僕たちは高校生だ。小学校の将来の夢とは性質が違う。
進路希望調査の回答を担任は求めているはずだけど。
「その……あれ? お花屋さんってデザインとかそういうセンス、いるだろ? その辺はどうよ」
「任せてください!」
彼女はどんと胸を張った。
いやいや、お前美術4だったろ?
10段階で。
「生け花とかそう言うの好きなのか?」
「いいえ!全然」
僕は頭を抱えた。
なんだ、どうしていつもこうなんだ。
「なんだか、面白くなさそうですね。三谷くん」
となりを歩いている彼女は突然僕の顔を覗くように下から眺めた。
彼女のあどけない表情に一瞬どきりとしたため、僕は視線を外した。
「おっおもしろいとか、おもしろくないとか。そういう問題じゃないだろ? お前、大学で何するかとか考えてるの?」
「はい!薬学です」
「だろ?」
彼女は薬剤師になるために勉強している。
たしか志望校も決して夢ではないそれどころか、射程圏内に十分は行っているはずだ。
僕よりも成績は良い。
「それより、三谷くんこそ! 何を考えてるんですか? きょうのことについて」
「そりゃ……」
なんだろうか。
僕は何も言えなくなった。
僕は工学部に行きたかった。
工学部建築学科。
志望校である地元の国立大学もこの間、A判定が出て安堵していた。
なのに、何も言えない。
なぜなのだろう。
答えが見つけられず、何も言えずにいた僕を、沙菜は横からじっと見つめていたと思うと、
「そうでした。三谷くんは建築屋さんになるんでしたね」
と笑った。
こいつ。
知ってるくせに。
「わたしはですねー。花屋さんがやりたいです」
さっき聞いたよ!
「違うんですよ」
彼女はすぐに打ち消した。
僕何も言ってないんですが。
僕の心が読めるのですか。
「甘いこと言ってるって思われるかもしれないですけど。前線を引退したらのんびりお花屋さんをしたいなって思ってたんです。別に評判のお店! とかにならなくいいんです。通りすがりでも良いです。立ち寄った人がちょっとお店を見て、お店を視界に入れただけで、ほんの少しでも幸せな気分になってくれればなって思うんです。

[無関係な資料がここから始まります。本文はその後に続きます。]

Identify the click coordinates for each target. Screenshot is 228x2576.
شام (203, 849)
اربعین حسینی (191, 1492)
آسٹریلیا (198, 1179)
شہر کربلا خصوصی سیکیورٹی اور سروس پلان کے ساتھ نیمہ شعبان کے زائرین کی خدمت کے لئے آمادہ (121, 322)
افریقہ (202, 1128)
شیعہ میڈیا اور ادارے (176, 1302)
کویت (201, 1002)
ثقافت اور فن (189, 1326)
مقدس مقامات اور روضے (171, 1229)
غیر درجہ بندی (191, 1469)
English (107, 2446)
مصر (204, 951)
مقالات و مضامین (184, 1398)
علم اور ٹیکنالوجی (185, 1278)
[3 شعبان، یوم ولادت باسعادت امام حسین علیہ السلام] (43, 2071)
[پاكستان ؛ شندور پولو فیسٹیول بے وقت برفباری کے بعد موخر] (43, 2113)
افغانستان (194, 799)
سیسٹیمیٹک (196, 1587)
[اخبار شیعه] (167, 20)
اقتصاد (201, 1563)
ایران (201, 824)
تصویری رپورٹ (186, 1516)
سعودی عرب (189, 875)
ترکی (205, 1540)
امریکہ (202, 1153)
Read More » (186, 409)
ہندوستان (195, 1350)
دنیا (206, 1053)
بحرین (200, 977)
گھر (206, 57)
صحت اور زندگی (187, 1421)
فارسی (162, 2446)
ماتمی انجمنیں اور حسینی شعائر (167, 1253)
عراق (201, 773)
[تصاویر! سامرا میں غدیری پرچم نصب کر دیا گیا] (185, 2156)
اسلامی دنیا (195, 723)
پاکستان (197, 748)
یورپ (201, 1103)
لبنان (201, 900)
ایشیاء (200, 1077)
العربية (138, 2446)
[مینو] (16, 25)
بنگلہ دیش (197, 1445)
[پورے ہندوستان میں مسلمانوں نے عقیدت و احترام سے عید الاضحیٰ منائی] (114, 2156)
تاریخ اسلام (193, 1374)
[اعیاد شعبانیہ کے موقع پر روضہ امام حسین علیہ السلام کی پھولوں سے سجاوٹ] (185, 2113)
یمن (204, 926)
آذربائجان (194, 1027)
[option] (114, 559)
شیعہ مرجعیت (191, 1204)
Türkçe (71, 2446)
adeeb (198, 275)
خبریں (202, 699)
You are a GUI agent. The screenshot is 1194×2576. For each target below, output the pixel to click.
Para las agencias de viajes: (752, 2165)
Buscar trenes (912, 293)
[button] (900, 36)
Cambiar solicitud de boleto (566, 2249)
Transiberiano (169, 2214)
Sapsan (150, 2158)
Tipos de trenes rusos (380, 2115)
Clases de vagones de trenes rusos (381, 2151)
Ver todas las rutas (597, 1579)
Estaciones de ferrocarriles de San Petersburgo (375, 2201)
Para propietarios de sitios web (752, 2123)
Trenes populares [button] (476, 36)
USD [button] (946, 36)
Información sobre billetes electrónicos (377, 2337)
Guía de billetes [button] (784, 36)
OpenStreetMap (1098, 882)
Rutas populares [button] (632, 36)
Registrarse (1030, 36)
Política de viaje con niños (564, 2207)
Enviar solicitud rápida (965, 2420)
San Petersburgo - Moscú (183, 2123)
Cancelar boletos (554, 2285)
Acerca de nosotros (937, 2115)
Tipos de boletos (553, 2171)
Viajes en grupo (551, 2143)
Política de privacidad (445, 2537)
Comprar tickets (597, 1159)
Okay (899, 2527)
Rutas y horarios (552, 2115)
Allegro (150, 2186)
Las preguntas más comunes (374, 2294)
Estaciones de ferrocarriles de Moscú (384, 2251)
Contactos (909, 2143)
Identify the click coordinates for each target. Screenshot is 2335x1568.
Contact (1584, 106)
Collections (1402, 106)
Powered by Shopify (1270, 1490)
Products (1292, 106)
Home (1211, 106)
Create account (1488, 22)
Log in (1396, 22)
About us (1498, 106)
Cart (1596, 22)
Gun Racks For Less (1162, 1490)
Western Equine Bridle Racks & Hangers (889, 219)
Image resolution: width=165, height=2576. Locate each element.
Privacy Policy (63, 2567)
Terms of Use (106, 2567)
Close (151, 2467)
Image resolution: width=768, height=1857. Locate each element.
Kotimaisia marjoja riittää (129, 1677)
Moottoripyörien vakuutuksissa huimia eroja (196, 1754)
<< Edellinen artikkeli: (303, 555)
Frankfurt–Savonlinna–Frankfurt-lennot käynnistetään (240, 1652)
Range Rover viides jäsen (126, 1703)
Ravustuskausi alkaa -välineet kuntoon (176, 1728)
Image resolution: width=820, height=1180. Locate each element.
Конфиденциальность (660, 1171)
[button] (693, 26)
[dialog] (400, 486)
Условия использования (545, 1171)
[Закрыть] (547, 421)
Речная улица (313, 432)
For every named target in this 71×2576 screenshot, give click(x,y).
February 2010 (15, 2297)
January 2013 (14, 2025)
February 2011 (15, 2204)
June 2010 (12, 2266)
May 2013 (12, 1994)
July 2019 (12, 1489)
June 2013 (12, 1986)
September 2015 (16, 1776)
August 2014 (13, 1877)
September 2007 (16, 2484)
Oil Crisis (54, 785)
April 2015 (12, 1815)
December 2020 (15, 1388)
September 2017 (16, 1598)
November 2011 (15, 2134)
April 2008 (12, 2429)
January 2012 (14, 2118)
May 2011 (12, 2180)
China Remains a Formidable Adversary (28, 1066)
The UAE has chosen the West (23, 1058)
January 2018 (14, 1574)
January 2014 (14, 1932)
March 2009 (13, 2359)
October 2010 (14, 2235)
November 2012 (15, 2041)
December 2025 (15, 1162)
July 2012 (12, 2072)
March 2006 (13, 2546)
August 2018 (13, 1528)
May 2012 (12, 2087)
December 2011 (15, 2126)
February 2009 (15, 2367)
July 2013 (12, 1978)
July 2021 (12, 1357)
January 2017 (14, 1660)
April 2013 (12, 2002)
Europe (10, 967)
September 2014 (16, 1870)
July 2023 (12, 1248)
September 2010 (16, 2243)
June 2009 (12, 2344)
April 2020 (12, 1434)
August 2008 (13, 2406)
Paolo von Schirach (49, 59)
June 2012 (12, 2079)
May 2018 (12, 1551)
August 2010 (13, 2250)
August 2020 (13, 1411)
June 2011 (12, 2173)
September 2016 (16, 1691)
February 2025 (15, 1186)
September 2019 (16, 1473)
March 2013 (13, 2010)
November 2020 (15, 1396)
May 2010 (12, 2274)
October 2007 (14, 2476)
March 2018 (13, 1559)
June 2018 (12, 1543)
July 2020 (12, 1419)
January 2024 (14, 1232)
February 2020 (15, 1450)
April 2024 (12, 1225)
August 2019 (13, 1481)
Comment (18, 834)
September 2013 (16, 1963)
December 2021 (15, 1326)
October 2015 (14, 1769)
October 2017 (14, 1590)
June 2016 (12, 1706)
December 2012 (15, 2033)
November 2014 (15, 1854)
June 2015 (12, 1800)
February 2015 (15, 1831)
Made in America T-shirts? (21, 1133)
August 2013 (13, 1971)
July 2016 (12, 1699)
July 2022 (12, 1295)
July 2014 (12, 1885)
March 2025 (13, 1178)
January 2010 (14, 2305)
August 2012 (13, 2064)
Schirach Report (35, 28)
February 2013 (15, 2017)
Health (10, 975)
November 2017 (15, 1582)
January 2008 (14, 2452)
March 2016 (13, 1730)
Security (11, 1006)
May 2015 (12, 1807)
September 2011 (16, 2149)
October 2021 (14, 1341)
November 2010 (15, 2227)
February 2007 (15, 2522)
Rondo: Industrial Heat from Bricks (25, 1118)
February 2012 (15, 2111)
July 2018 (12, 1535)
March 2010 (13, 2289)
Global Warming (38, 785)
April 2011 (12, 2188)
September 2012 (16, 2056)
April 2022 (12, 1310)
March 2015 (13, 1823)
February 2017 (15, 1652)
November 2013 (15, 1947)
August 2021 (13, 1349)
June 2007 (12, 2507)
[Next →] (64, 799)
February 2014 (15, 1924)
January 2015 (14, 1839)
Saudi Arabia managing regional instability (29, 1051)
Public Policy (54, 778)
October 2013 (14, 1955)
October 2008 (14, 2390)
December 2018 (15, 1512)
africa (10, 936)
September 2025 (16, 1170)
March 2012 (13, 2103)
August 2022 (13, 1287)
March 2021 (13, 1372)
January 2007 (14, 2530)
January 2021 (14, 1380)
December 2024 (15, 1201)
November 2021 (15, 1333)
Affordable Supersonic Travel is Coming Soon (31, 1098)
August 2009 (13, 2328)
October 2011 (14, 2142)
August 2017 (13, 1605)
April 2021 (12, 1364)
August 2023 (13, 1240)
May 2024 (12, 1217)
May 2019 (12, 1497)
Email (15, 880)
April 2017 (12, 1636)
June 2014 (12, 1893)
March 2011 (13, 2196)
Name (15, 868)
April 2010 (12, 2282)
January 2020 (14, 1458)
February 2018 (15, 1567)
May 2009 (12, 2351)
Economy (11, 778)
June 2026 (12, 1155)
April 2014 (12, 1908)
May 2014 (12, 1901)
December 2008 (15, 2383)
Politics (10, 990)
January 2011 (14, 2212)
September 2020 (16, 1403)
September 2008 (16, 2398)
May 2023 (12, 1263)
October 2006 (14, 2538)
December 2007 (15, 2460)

どうです? いいと思いませんか?」
彼女は遠くに話しかけるようにそんなことを言った。
僕はほとんど間をおかず
「すごくいい夢だ」
と答えた。
決してお世辞ではない。
ギスギスした人間関係、トラブル、家族の問題。
雑踏の中で生きて行くことは、決してのんきではいられない。
自分もその中の一人になるだろう。
そんな人たちに、一瞬でもそんなことを忘れさせて上げる仕事ができれば。
彼女の言っていることは、なにかしらうらやましくも感じられた。
「あー。わかりました。三谷くん、店長になりたいんですか。いいですよー。わたしが看板娘です!」
その言葉で僕は立ち止まる。
彼女は何かを確信した自信を持った表情をしていた。
そんな彼女の思わぬ発言と疑うことのない瞳に、僕は彼女から視線をはずせなくなった。